Surely the continuous form is correct:

"I don't commit enough to learning English"

Or, maybe even better:

"I don't commit enough to the learning of English"

But I am unsure of what rules are determining the above use, because I believe we can have the following:

"I don't like to eat raw fish"

In this phrase the use of the infinitive form "to eat" seems to work fine.

Is it that some verbs are not usable in the infinitive form?

  • To avoid transitive use of "commit", and not having to add an object, you could write "I am not committed enough to learn/learning English."
    – user3169
    Commented Feb 16, 2016 at 0:35

1 Answer 1


You're right that "commit" normally takes an -ing clause rather than a bare infinitive, so your number 2 is better.

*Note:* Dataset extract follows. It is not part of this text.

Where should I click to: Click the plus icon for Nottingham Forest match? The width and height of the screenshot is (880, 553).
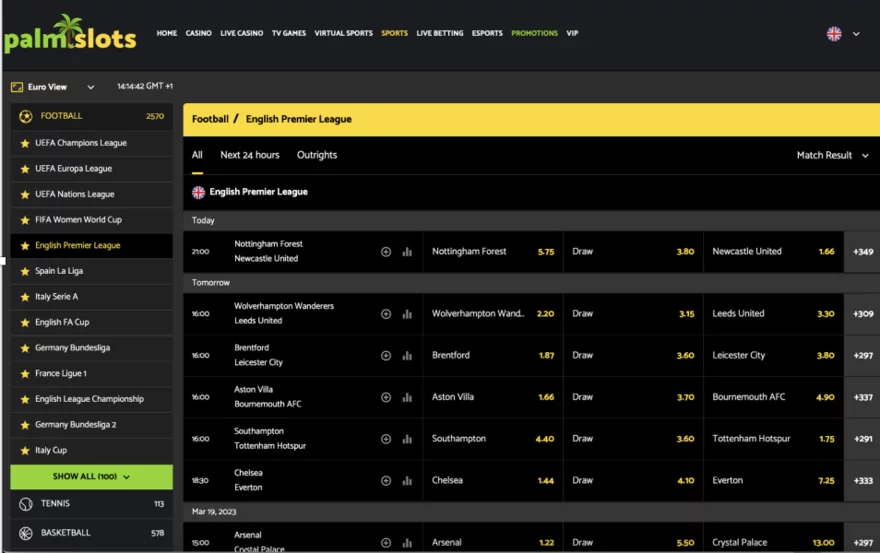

But this is nothing to do with continuous tenses. "learning" here is acting as a verbal noun, as you can see in your example 3.

The difference with your 4, is not the "eat" versus "learn": it is about the frame verb. "Like" may take an infinitive with 'to' ("like to eat") or an -ing clause ("like eating fish"). "Commit" in this sense can only take an -ing clause.

[Actually there is a further complication, that there are two different meanings to "commit", which take different complements, and you're mixing them up.

If you use "commit" without a direct object, as you are, it means "promise" or "undertake" or "bind oneself", and can be followed by 'to' and a noun phrase (including an -ing clause) or by an infinitive with 'to'. So "I commit to learning English" or "I commit to learn English", meaning "I promise that I will learn English".

But that is not actually what you mean here, I think. You need "commit" with a direct object, meaning "dedicate some resources", and that cannot take an infinitive: "I commit time to learning English".

So what I think you mean is "I don't commit enough time to learning English". ]

  • also, if you commit X to Y the to is required in the verb phrase whereas with like, the "to" is part of the complement/object phrase.